Me: [in my head] Sebab aku Lara Croft, bodo.
{English} Because I’m Lara Croft, you idiot.
(Here “I” represents the entire female species.)
(Lara Croft does not eat like a pig in a pigsty.)
Fagboy #2: Ompuan, besaa laaa.
{slang-BM} Pompuan, biase lerrr.
{English} Girls. The usual.
Me: [still in my head] Fork! I command you to stay in my hand! Spoon, don’t fly!
Fagboy #1: Nang. Tapi ku paling heran nak... sidak kuat control especially bila AKU nangga.

{slang-BM} Memang. Tapi ku paling hairan kan... diorang sangat control especially bila AKU tengok.

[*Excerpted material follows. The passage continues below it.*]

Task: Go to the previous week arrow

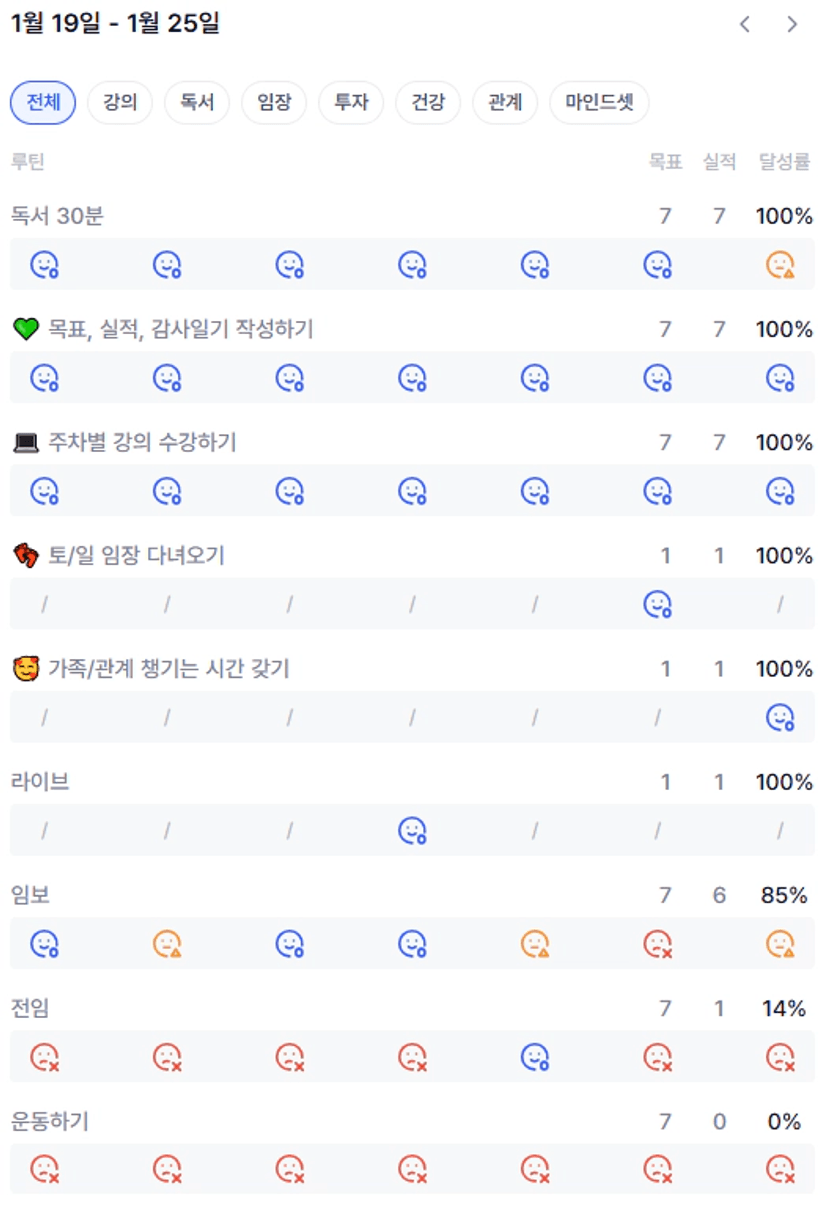Action: point(745,25)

{English} Yeah. But you know what baffles me the most... they act super-composed especially when it's ME watching.
Me: [brain screaming inside tormented soul] OH DEAR LORD HAVE MERCY ON THESE POOR UNFORTUNATE SOULS LEST I DRIVE THIS BLUNT FORK THROUGH THEIR DICKLESS HEADS NOW AND SPARE THEM FROM THE SUFFERING THAT WILL COME FROM DISCOVERING THE COLD HARD REALITY OF THIS RUTHLESS WORLD!!!
Fagboy #3: K***k perasan juak kau tok!
{slang-BM} #$%@ perasan btol ko nie!
{English} #$%@ get a load of yourself! (Lit.: You’re so vain!)
Fagbunch: [giggle / smirk / snicker]
Oh Dear Lord, they giggle like schoolgirls.
So that’s the summary.
Nope, no accidents.
My fork didn’t fly.
They left the area in one piece, still alive, no haemorrhage whatsoever.
OMG people actually talk like this in public places. When others can hear them!
Lesson of the day:
O intelligent being, have patience ye. God is Kind and Merciful.
O intelligent being, have patience ye. God is Kind and Merciful.

2 echoes:
one word: ingga!
rasa nok muntah nyawa ku ngan sidak ya. ya baruk perasan antap.
nanggggggg.... aku nang rasa mok manas ada juak... dah mood ku burok ariya...
tp sidak tok koh, mun kita manas pun, mesti nya sukkk. sbb nya berjaya menarik perhatian org.
soooo attention-deficit. org mcm tok kita xblh merik perhatian langsung!